-- GIVEN PROBLEM --
Change "thumbnail" to "preview" in the lines from the start through the line containing "click(422, 720)", keeping everything else the same, and give those lines again without the pictures.

--- Start ---

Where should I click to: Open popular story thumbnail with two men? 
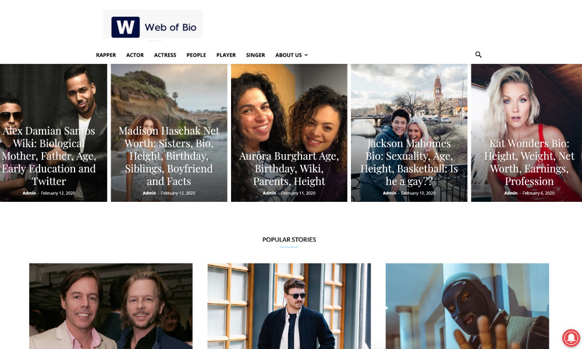pyautogui.click(x=111, y=306)
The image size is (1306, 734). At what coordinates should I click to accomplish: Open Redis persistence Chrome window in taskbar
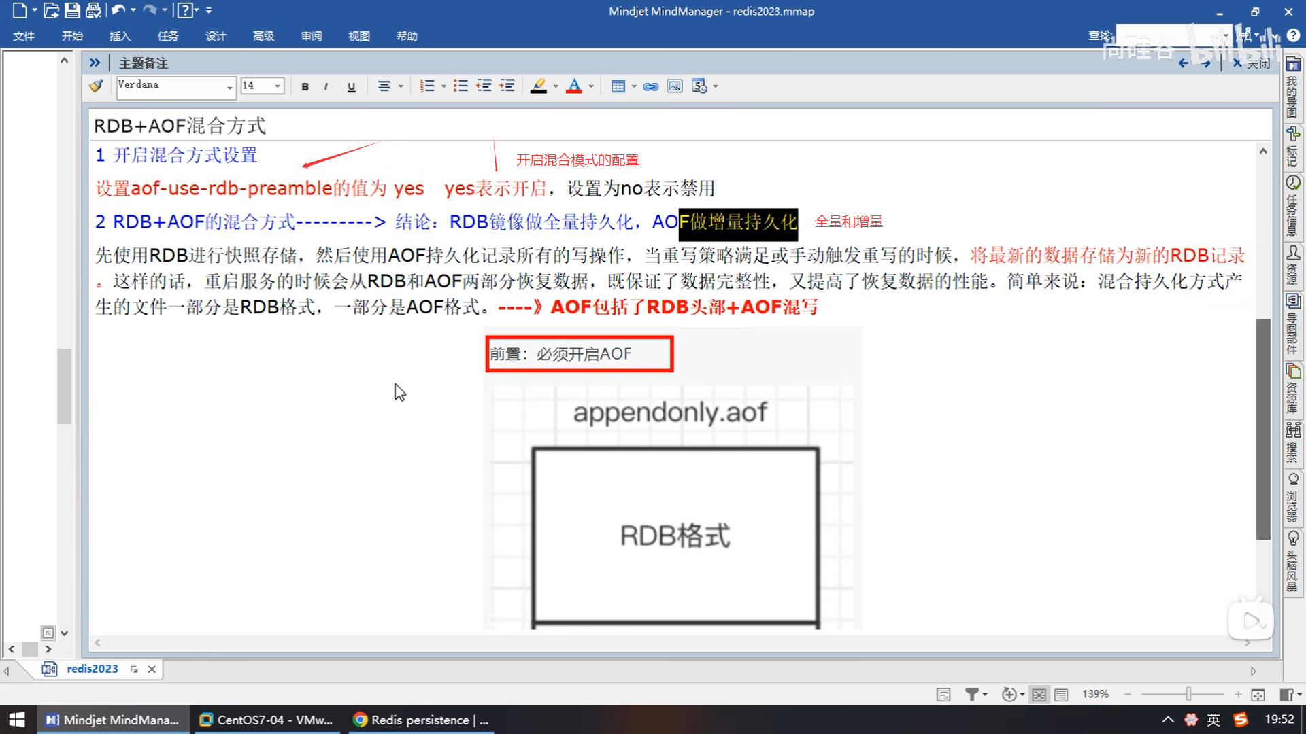click(422, 720)
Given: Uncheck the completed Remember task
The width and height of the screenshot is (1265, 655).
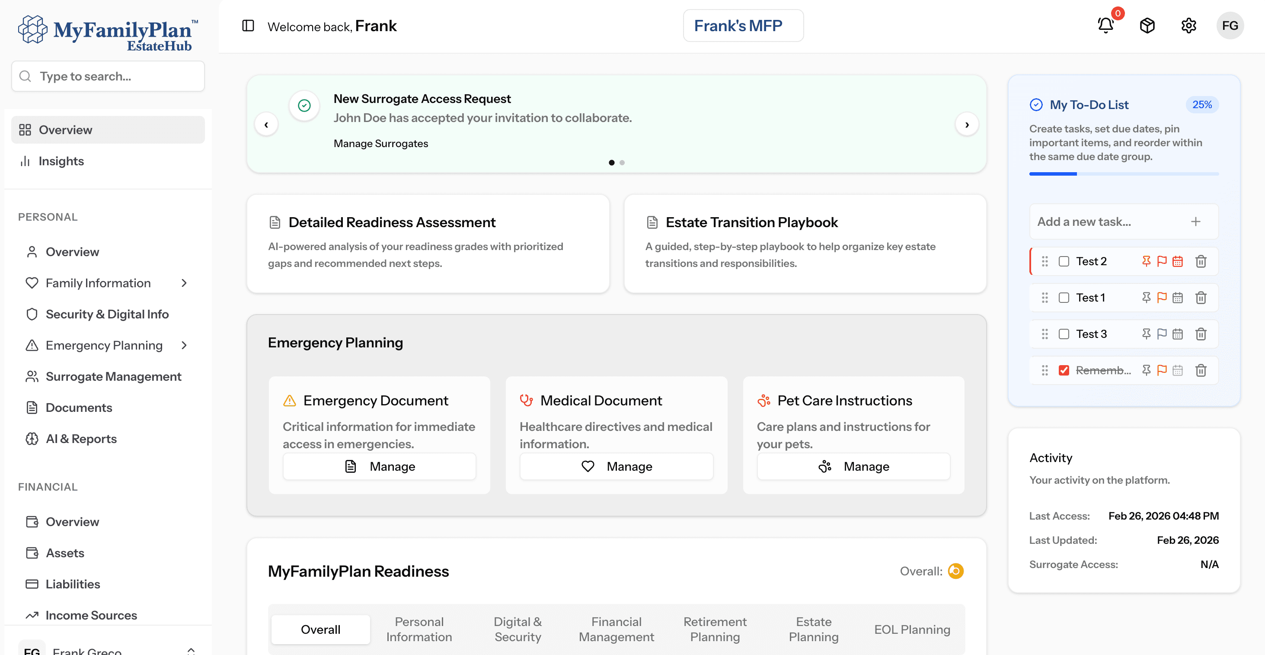Looking at the screenshot, I should click(x=1065, y=370).
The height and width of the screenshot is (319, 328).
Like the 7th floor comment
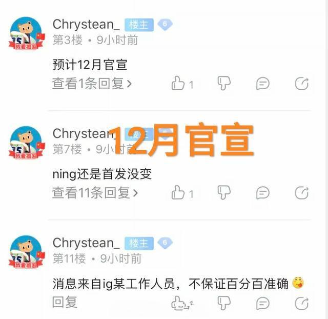click(178, 192)
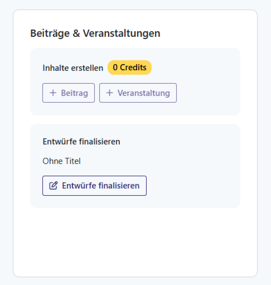Select the Ohne Titel draft entry
This screenshot has height=285, width=271.
coord(62,161)

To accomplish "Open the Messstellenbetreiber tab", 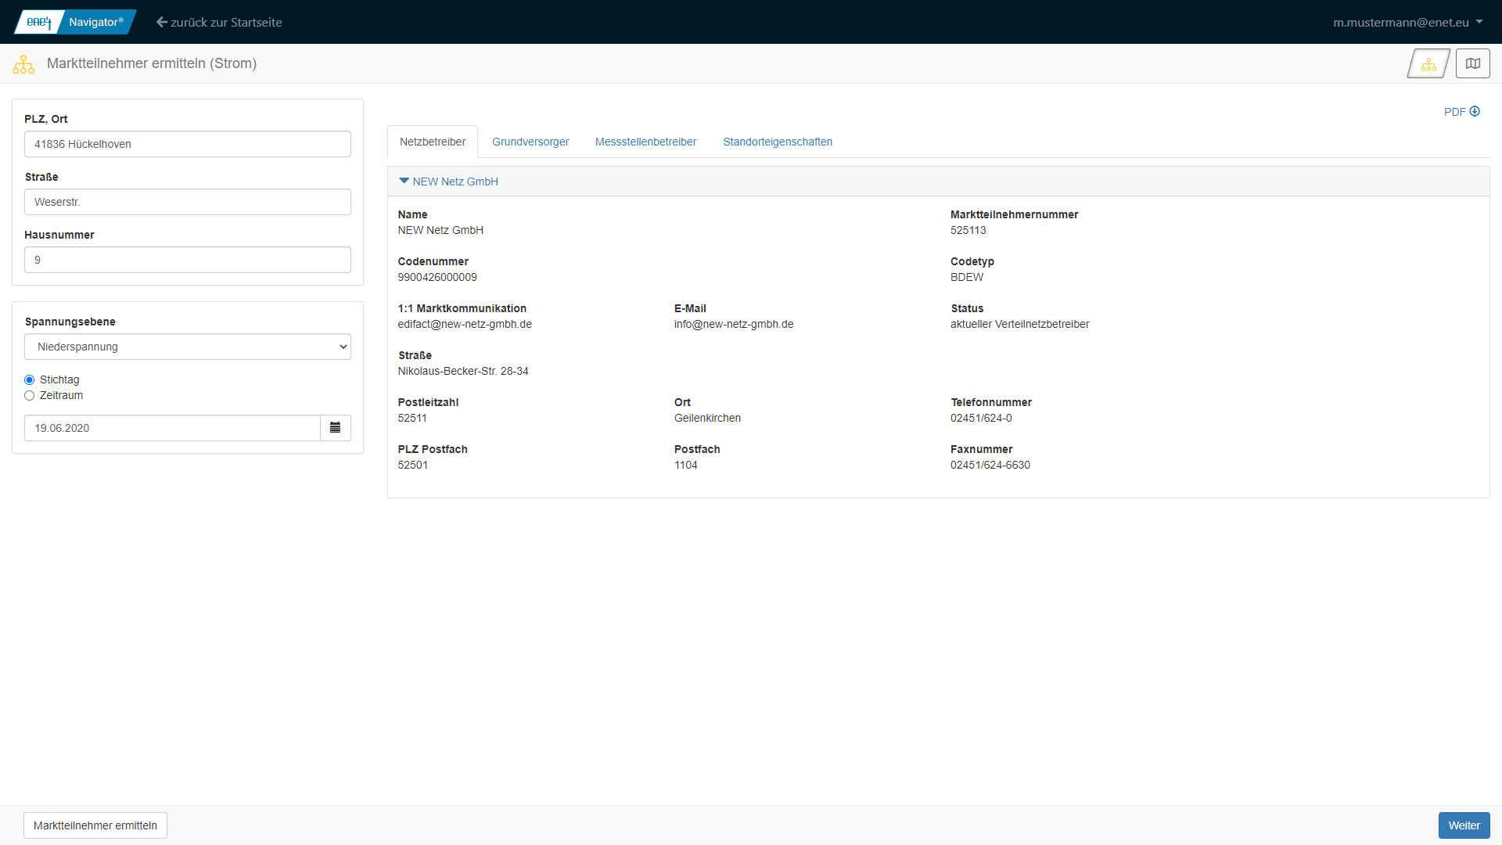I will click(x=645, y=142).
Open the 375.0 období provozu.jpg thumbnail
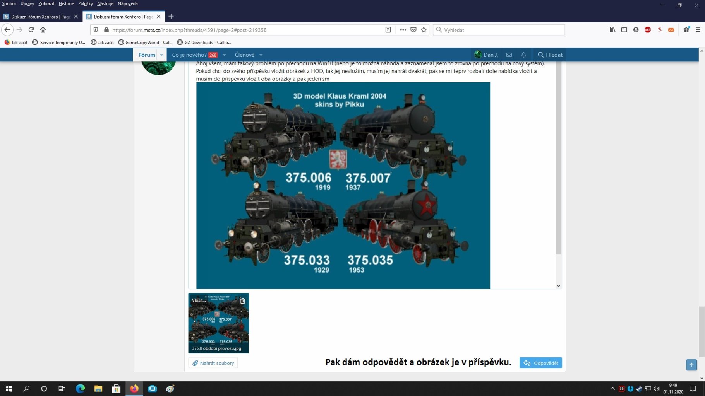 [219, 323]
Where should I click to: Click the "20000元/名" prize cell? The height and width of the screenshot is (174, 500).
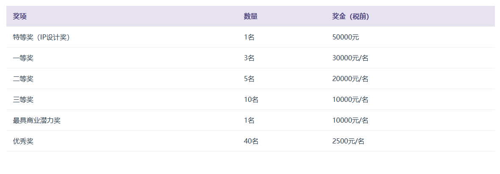(350, 79)
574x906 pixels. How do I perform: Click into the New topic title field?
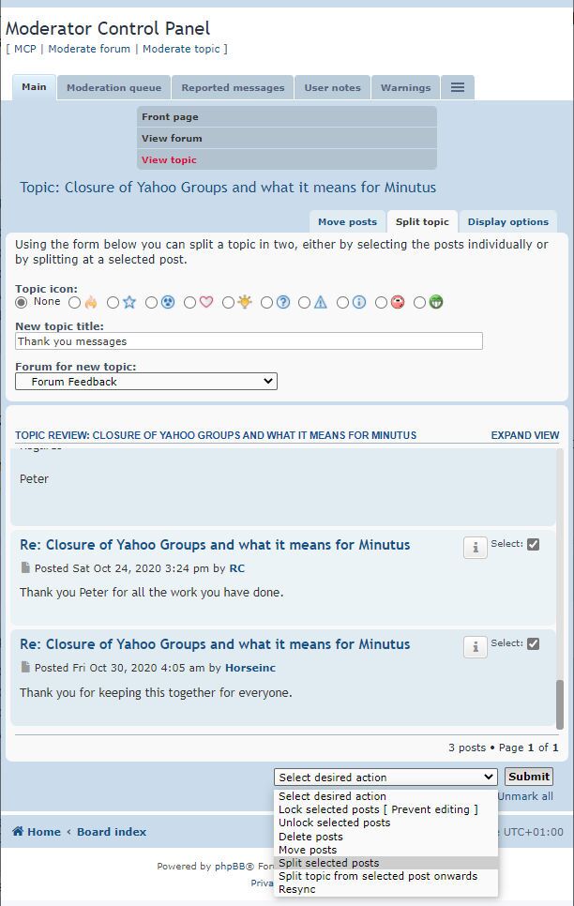[249, 340]
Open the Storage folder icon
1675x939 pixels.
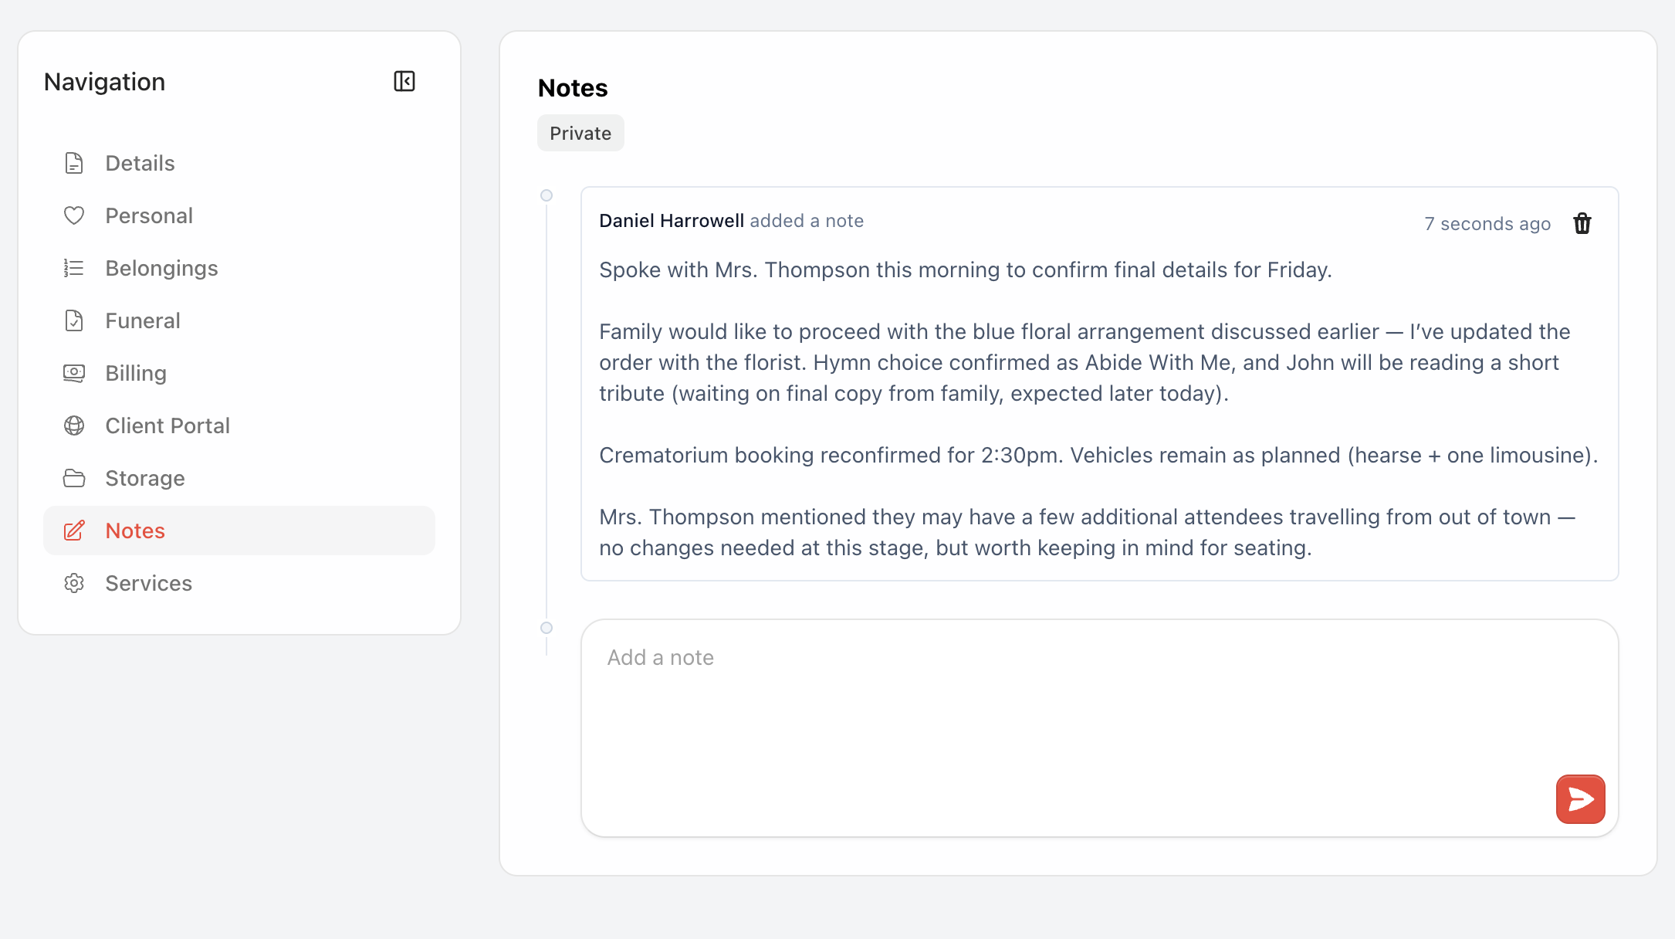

--- End ---

-- RESULT --
Where should I click to: Open popular story preview with two men? 
pyautogui.click(x=111, y=306)
The image size is (1306, 734). At what coordinates should I click to accomplish: Open Redis persistence Chrome window in taskbar
click(422, 720)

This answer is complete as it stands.